The diagram is only an example, I stress rounds aren’t scored in percentages but this is an easier way for you to see my point. If you look at it in a literal way red corner wins by 20%

Just to get rid of an urban myth that I hear quite often, the first two rounds DO score in Muay Thai! To win the contest you must be the more effective boxer, so in the first two rounds generally you are feeling each other out or as its early stages you are both fit and strong so it’s physically harder to show effect on your opponent. So more often than not it’s an even round.

In all fighting sports there are decisions that people don’t agree with, I for one would not be a judge or a referee, as you’ll probably get some abuse off someone who happens to disagree with you. I’ve even seen corner teams kick off at the judges which in my opinion isn’t appropriate, there is always a correct way in how to approach and address a situation.

I do how ever understand how people can get caught up in the fight especially if it’s a mate competing and emotions are running high. A judge telling them to go and learn how to score a fight before they express an opinion is correct but not the right way in addressing that situation, no-one wants to be told they’re stupid.

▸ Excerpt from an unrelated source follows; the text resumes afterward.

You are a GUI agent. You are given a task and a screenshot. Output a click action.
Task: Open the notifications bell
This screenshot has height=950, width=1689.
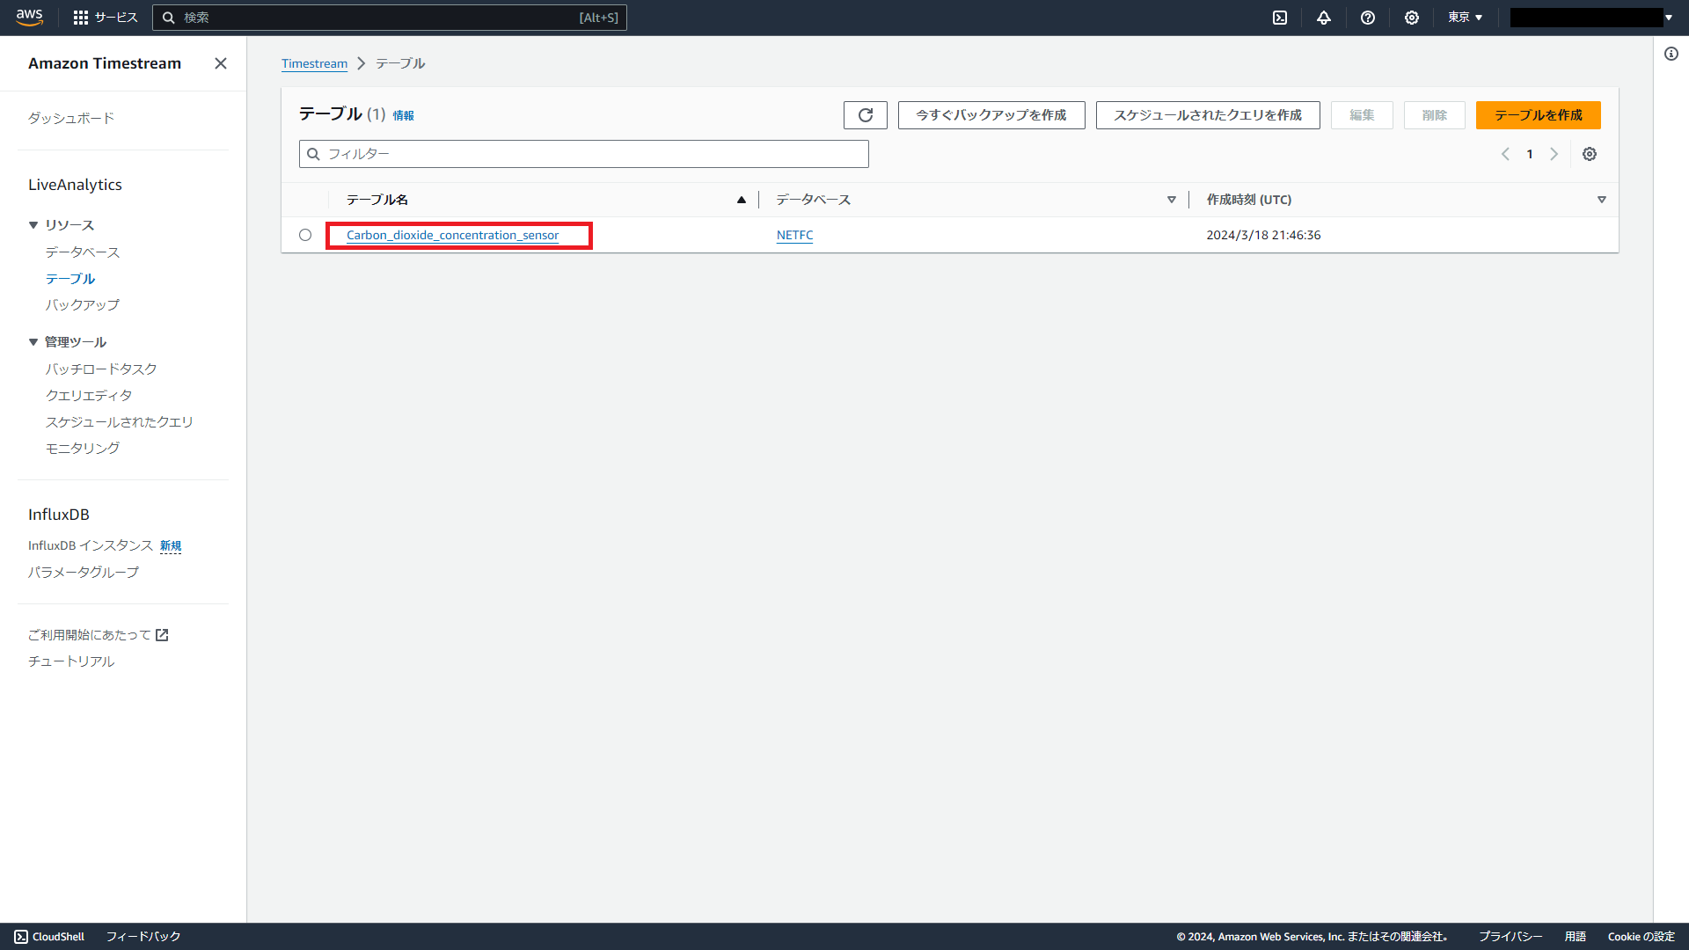[x=1324, y=18]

This is where I think a bit of snobbery can be shown; “I know Muay Thai and you don’t” kind of attitude. It was this attitude that influenced my decision to take Tony’s course and test my own knowledge of the scoring criteria.

I have seen judges get attacked on public forums, which again is not necessary and uncalled for. The best way to deal with this is to not bite back, as more often than not they are only after a reaction. Argue your point with facts and they will soon get bored.

I’ll say it again I would not be a judge; I’ve only learned how it’s scored for my own benefits, fighting and teaching.

As I said I wasn’t going to go into an in-depth explanation of the scoring just highlight a few points that tend to confuse Joe public or even those that have been in the game for years. I hope this has been insightful and you understand a little more on how a fight is won.

Muay Thai is MuayThai. Love it or hate it. That’s how the game is played.